Вчера вечером Энцо против моей воли вытащил меня из бального зала, к большому изумлению женщин Телье. Неважно, как яростно угрожал его застрелить, он не позволил мне пойти за Валентиной и устроить сцену.

Не в том зале, не перед той аудиторией.

Он был прав, но я все равно избил его. Энцо принял это молча, затем достал бутылку бурбона и наливал мне стакан за стаканом, пока она не опустела.

Удивительно, но алкоголь ни капли не замутил разум и не спутал мысли. Я до сих пор вижу каждую секунду того, как она обнимала его. Каждую долю мгновения, когда говорила, что любит его.

Алкоголь не приглушает боль в груди.

Не уверен, что он вообще хоть на что-то влияет, кроме того, что мне все сильнее хочется признаться: ее предательство — самое болезненное, что я когда-либо переживал.

Боль пронзает горло, словно от пореза старой бритвой, и распространяется вниз по груди.

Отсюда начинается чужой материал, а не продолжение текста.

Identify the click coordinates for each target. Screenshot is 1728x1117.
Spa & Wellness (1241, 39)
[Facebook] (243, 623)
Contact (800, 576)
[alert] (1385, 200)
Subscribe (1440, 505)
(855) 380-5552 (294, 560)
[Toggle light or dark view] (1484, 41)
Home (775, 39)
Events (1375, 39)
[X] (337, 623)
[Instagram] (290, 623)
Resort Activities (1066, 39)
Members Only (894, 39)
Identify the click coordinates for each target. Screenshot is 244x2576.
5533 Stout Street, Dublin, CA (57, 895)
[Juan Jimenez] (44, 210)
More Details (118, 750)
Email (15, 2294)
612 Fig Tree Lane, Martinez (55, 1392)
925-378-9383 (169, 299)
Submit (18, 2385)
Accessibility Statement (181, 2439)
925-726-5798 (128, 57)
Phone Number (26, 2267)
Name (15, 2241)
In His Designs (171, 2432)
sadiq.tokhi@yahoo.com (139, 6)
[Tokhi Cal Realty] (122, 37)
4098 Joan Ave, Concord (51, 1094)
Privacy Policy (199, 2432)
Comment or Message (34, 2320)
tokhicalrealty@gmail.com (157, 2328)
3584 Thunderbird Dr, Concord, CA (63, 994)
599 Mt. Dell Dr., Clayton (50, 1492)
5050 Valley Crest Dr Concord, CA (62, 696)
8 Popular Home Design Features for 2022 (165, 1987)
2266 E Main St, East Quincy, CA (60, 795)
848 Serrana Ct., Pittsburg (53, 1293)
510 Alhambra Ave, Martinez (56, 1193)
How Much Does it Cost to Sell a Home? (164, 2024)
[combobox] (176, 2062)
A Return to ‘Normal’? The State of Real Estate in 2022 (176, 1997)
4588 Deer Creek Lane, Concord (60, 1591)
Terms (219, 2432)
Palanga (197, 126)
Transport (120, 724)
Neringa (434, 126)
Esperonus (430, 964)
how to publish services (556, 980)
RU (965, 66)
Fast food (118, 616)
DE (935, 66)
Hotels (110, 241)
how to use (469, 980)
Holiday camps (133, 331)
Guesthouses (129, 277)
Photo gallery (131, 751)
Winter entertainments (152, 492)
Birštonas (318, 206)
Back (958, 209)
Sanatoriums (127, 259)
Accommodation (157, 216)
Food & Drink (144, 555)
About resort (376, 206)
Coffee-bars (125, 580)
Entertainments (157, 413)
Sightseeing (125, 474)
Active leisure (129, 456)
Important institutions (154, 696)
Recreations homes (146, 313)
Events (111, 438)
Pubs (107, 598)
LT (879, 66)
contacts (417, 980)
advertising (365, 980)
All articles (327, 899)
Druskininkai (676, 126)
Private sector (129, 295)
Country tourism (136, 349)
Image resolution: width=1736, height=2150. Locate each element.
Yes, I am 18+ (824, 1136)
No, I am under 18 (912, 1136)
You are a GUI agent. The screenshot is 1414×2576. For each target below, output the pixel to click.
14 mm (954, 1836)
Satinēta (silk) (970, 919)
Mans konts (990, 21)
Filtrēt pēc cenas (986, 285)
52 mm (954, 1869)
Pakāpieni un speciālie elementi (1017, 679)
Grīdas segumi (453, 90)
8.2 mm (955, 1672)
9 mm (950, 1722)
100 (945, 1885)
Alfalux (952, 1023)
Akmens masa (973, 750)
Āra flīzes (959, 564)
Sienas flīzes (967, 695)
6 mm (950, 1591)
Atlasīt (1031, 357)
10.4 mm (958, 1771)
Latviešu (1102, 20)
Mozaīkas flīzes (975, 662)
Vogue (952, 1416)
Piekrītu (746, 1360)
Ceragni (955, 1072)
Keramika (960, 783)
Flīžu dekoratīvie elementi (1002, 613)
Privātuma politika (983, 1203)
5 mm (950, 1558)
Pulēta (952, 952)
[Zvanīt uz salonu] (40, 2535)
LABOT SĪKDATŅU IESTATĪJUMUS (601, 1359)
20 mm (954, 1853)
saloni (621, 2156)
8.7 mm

— Расскажи, в чем именно заключалось твое задание? Ты должна была просто трахаться со мной, или разбить мне сердце всегда было частью плана? — Я отпускаю ее шею и прижимаю к стене. — Или ты решила заработать немного дополнительных баллов, когда поняла, как легко я попался в твою ловушку? — Вытаскиваю из кармана стеклянную флягу, отпиваю, вытираю рот тыльной стороной ладони и развожу руки в стороны. — Потому что я и правда попался, так? Закрыл глаза на все тревожные сигналы. Позволил тебе завести меня в ловушку, как ягненка на бойню. Ничего не сделал, чтобы защититься. Даже тогда, когда ты предупреждала. — Это воспоминание вызывает смех. Точнее, уродливый звук, похожий на сорванный, кашляющий всхлип. Я падаю на нее, прижавшись губами к уху, и сиплю: — Вы с ним смеялись над этим, когда были вместе?